I have a rotation matrix of shape [B, 2, 3], where B is the batch size. This matrix is parameterized by the angle of rotation θ of shape [B ,1]. If I use torch.autograd to compute the gradient of this rotation matrix with respect to θ, I end up with a gradient of shape [B, 1]. Shouldn’t this gradient be of shape [B, 2, 3] instead (where we simply take gradients of each of the entries of the rotation matrix)? Here is a snippet of my code.
torch_pi = torch.acos(torch.zeros(1)).item() * 2
theta = 2 * torch_pi * torch.rand((batch_size, 1), requires_grad=True) - torch_pi
rot_mat = torch.zeros((batch_size, 2, 3))
mask1 = torch.zeros_like(rot_mat, dtype=torch.bool)
mask1[:, 0, 0] = True
mask2 = torch.zeros_like(rot_mat, dtype=torch.bool)
mask2[:, 0, 1] = True
mask3 = torch.zeros_like(rot_mat, dtype=torch.bool)
mask3[:, 1, 0] = True
mask4 = torch.zeros_like(rot_mat, dtype=torch.bool)
mask4[:, 1, 1] = True
rot_mat.masked_scatter_(mask1, theta.cos())
rot_mat.masked_scatter_(mask2, -theta.sin())
rot_mat.masked_scatter_(mask3, theta.sin())

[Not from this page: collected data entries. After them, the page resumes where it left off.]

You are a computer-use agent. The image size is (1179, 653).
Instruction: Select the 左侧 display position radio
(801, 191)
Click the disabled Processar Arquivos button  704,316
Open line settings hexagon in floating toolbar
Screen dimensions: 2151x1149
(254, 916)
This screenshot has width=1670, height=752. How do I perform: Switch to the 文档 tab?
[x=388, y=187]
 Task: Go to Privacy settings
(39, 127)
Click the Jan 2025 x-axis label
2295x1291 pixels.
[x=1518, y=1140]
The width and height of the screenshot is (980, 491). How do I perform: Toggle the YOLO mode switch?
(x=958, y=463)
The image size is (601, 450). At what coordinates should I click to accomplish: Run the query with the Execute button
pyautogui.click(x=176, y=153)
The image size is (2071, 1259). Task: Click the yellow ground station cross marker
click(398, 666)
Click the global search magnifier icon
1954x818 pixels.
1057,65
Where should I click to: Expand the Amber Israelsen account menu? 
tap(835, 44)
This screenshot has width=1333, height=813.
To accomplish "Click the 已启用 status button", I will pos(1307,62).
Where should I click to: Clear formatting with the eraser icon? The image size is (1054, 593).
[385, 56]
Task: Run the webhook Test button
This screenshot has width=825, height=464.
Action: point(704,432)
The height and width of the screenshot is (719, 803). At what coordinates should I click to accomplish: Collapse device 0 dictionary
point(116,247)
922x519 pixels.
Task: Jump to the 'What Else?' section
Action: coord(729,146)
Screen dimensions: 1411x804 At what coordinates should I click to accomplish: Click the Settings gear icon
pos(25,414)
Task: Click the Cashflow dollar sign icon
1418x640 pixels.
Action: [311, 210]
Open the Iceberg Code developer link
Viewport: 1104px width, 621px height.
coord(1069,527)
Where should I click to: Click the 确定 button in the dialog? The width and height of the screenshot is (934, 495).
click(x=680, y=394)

rot_mat.masked_scatter_(mask4, theta.cos())
grad = torch.autograd.grad(outputs=rot_mat, inputs=theta, grad_outputs=torch.ones_like(rot_mat), create_graph=True)
#grad is of shape [B, 1] instead of [B, 2, 3]
I wrote another piece of code with for loops, but it is too slow. I don’t really want to use for-loops and I was wondering if it is possible to get the gradient matrix without using any loops.
grad_norm = 0
for i in range(out.size(0)):
grad = []
for j in range(out.size(1)):
grad.append(
torch.autograd.grad(
outputs=out[i, j],
inputs=theta,
grad_outputs=torch.ones_like(out[i, j]),
retain_graph=True
)[0]
)
grad = torch.cat(grad)
grad_norm += (torch.sum(grad ** 2) + 1e-12)